In “Politics and the Age Gap,” featured in Sunday’s New York Times, Adam Nagourney adds to the litany of recent articles that position old people as a primary obstacle to health care reform. In part, the target of these pieces is the tea party geezers who rant about socialism--but it goes well beyond that. Seniors tend to be depicted, explicitly or implicity, as obstinate or selfish because they fear cutbacks in Medicare will be made in order to provide health care for younger people. What’s more, they refuse to accept that Medicare benefits must be cut now to keep the program from going bankrupt before younger generations even get to use it.
Thus, the argument goes, what’s really going on in the health care struggle is a fight by the old against the young, in which we miserly old coots are unwilling to give up what we’ve got for the sake of the greater good. “As the population ages and the nation faces intense battles over rapidly rising health care and retirement costs,” Nagourney writes, ”American politics seems increasingly divided along generational lines.”

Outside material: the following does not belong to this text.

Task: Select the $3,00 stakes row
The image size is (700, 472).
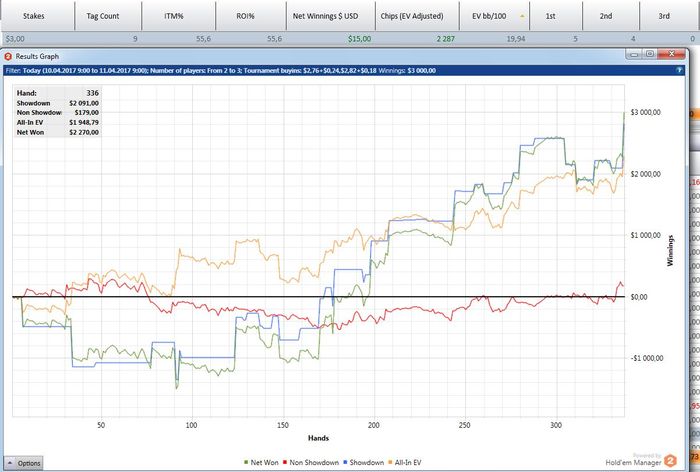Action: [x=348, y=39]
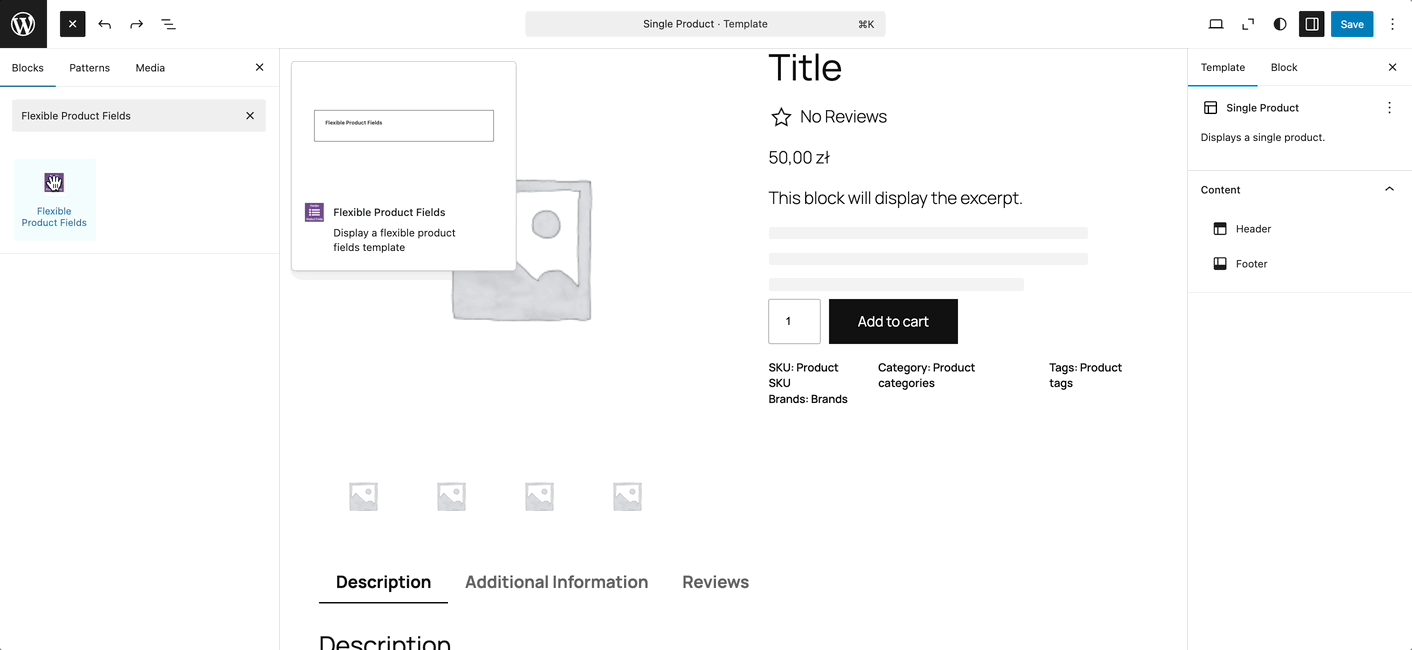Click the quantity input showing 1

pyautogui.click(x=794, y=321)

But the whole intergenerational conflict is a phony one. This health reform debate is about substituting a trumped up intergenerational war for what ought to be, if anything, a class war--pitting the old against the young, instead of pitting the rich against the poor, or the corporations against the little guy.
If health reform moves forward, there surely will be cuts to Medicare--that isn’t some paranoid fantasy on the part of demented old folks. And you can be sure the cuts won’t only apply, as promised, to “waste and inefficiency.” But the real scandal is this: The only reason that any cuts at all need to made to Medicare is because pols are unwilling to cut the profits of insurance and drug companies. That’s where the money to finance health reform really should be coming from.
In other countries, single-payer systems deliver better health care at far lower cost. If we did the same here--or at least made moves in that direction--there would be enough for everyone. We could have Medicare for all--the young as well as the old.